:: Exercise goal ::
Copy out each line containing "computer" from the entries below.

::: Task inputs

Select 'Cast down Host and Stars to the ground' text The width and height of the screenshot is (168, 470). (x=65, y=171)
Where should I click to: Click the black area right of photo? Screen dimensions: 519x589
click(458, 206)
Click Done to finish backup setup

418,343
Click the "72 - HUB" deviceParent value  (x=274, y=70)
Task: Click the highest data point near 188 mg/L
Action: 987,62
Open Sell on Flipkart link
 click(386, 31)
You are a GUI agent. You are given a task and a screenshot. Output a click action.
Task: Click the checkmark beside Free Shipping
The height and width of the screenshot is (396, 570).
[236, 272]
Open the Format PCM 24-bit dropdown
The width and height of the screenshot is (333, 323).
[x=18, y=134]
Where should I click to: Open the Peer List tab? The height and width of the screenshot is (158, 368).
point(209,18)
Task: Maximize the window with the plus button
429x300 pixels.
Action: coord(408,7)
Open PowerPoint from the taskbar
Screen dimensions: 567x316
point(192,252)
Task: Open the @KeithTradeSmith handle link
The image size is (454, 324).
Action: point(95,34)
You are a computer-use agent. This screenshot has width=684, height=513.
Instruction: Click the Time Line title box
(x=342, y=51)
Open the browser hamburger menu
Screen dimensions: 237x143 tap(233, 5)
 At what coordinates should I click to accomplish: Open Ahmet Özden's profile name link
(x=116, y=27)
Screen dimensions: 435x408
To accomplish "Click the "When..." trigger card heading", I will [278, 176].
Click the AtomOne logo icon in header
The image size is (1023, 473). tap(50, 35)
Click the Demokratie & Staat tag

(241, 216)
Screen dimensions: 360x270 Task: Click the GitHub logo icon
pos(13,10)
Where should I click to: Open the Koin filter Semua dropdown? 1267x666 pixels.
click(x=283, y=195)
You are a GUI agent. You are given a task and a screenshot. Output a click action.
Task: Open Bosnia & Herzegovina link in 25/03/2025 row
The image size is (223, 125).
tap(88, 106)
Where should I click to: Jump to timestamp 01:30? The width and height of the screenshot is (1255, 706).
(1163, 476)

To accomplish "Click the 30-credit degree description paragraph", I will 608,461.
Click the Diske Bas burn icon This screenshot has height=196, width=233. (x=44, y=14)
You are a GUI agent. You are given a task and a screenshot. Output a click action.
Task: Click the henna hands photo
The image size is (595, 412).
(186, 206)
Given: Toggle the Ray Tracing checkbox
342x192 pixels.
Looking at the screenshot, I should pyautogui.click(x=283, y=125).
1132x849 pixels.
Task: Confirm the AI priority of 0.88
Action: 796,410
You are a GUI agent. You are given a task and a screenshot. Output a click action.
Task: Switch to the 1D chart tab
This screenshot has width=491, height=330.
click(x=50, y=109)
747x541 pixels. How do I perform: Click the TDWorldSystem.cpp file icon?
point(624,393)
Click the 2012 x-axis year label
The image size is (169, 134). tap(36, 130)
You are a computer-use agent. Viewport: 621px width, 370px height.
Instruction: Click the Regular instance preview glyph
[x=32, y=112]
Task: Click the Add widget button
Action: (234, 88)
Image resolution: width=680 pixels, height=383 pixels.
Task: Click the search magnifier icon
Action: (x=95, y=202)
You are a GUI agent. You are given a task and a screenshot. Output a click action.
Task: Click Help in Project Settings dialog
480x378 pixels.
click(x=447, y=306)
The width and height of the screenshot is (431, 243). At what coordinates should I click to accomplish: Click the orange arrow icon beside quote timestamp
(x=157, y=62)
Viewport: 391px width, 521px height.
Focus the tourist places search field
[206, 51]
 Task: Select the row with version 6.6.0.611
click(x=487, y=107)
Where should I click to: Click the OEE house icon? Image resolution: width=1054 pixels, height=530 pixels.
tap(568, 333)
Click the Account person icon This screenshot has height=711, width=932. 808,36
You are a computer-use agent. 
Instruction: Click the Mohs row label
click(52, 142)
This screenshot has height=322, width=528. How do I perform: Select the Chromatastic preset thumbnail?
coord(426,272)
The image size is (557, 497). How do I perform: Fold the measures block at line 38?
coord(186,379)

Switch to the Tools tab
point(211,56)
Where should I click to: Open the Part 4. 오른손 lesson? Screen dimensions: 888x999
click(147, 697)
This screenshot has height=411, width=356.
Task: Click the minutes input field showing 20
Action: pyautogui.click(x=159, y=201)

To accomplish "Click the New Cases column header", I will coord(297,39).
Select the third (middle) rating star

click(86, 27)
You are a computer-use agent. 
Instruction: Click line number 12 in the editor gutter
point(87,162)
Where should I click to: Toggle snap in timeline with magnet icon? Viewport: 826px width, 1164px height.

::::::

:: Output of the exercise ::
You are a computer-use agent. This screenshot has width=684, height=513.
You are a computer-use agent. Viewport: 621px width, 370px height.
You are a computer-use agent. 
You are a computer-use agent. 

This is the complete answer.